There is plenty of research on how a child’s poor sleep habits affect them developmentally, psychologically and physically but little on how this broken or lack of sleep affects the parents. When exhaustion hits, a wave of self-doubt and desperation comes with it, consuming us with the inability to solve problems or help ourselves.

Surviving sleep deprivation when it is not for a lack of wanting sleep is mind numbing

The connection between sleep and mental health may not be fully understood, but studies have suggested for positive mental health and substantial emotional resilience, a good night’s sleep is beneficial. With chronic exhaustion we are setting ourselves up for negative thinking, emotional vulnerability and our poor mental state can lead to depression.

“We need sleep so we can rest, recover and recharge from the stimulation of one day in preparation for the next,” says Joanna Fortune, psychotherapist and author of 15 Minute Parenting. “While it affords us the chance to rest it is an active state in that it is cleansing our busy brains of the toxins from the day. It reduces our stress levels and keeps us healthy in mind and body. Our physical and mental health are dependent on adequate levels of sleep.”

Surviving sleep deprivation when it is not for a lack of wanting sleep is mind numbing. Knee deep in months of sleepless nights, my husband and I knew something had to give before we broke completely. A lack of sleep was affecting our mood, our relationship and our ability to make it through the day without crumbling. Minding ourselves seems like a simple thing to do but adds to our daily list and so it gets pushed further and further down the list.
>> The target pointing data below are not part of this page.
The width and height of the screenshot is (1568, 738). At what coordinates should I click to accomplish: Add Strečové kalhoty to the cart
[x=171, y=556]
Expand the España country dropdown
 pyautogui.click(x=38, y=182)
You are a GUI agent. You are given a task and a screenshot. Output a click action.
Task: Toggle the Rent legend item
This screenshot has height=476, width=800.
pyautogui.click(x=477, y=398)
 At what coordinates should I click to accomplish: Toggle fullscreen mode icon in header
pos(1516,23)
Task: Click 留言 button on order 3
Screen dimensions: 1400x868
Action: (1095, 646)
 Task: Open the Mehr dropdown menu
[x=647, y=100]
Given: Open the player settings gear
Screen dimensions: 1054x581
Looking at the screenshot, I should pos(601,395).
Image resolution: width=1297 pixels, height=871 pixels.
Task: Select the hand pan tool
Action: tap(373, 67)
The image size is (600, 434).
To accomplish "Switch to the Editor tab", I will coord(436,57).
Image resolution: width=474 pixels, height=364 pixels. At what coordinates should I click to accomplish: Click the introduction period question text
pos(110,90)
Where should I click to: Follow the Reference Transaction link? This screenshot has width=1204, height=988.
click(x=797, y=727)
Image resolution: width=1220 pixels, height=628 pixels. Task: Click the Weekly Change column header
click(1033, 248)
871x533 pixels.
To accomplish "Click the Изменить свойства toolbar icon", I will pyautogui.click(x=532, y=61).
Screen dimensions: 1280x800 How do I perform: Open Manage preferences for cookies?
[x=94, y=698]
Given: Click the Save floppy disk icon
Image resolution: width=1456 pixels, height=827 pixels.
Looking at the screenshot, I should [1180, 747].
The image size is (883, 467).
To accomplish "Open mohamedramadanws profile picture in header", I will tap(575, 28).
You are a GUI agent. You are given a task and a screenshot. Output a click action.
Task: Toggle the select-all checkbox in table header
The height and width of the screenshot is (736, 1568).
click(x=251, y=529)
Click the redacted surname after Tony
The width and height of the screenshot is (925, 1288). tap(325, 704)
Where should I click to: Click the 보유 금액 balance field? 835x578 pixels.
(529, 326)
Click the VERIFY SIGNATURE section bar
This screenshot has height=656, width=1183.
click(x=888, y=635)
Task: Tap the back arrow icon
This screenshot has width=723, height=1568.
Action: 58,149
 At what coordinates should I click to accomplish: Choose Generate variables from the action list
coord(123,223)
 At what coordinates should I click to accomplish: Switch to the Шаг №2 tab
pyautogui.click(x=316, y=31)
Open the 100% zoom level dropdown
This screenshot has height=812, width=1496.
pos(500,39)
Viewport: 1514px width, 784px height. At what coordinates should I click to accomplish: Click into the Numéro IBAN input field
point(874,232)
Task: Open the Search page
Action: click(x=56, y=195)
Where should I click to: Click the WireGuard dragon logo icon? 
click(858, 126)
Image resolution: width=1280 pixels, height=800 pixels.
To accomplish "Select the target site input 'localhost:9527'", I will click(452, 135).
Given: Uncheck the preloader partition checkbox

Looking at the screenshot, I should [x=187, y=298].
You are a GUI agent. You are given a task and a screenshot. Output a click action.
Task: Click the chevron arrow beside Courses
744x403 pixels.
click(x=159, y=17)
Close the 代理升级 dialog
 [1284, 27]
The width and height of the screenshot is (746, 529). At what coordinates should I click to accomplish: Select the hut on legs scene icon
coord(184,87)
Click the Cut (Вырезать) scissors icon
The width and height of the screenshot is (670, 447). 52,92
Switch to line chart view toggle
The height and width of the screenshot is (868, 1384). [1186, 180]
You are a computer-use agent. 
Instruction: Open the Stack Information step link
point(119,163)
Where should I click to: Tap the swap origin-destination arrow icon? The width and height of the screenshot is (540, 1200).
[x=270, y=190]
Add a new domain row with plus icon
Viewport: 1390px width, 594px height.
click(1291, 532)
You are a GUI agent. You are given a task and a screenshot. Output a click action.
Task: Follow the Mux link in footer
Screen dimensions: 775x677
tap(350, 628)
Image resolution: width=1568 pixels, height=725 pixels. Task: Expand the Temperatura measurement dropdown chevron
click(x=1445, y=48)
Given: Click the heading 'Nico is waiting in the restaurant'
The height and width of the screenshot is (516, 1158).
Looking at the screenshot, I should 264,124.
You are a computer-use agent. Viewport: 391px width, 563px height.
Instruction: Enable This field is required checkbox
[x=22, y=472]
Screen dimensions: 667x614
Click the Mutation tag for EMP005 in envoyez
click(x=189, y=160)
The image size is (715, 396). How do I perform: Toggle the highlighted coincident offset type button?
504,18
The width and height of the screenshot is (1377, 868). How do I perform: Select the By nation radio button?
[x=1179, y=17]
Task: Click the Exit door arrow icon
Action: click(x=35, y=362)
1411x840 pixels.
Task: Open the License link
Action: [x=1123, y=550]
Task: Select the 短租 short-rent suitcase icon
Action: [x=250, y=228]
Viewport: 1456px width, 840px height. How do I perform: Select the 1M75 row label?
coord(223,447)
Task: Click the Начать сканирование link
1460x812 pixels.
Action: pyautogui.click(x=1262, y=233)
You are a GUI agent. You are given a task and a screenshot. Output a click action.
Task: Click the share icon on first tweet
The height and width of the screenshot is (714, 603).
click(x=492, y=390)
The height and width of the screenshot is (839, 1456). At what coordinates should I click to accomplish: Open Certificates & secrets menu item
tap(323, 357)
We often overthink it with grand gestures but when parents give themselves permission to focus on themselves momentarily, it adds up to help make it through the exhaustion.

“Sleep deprivation or at least disturbance can go hand in hand with parenting,” Fortune reminds us. “Investing in a sustainable model of self-care is of the utmost importance. Take turns getting up, ensure each parent gets a weekend morning lie-in. Have an interest outside of the home and unrelated to parenting. Modelling good self-care is positive for you and your children. Be kind to yourself and minimise the amount of additional or non-urgent tasks you take on while sleep deprived.”

How can parents mind themselves when exhausted and maintain a good headspace? Advice from Joanna Fortune:

  • Resist sugar or processed foods, which you are likely to crave, as it will only make you more sluggish. Instead drink lots of water and eat healthy.
  • Minimise consumption of caffeine and alcohol.
  • Get outside the next day for a walk in the fresh air as regular exercise helps.
  • Plan a routine around your bedtime that incorporates no screen time one hour before bed.
  • If you can power nap during your day, try to get a nap in.
  • Ask a family member to take children for one night to give you a chance to catch up on sleep.
  • Reflect on the quality of your sleep over quantity alone. A restful five hours might be good enough as opposed to a restless eight hours tossing and turning.
  • Make each other laugh. Playful connection will help shake off some of the residual tension and irritability sleepless nights cause.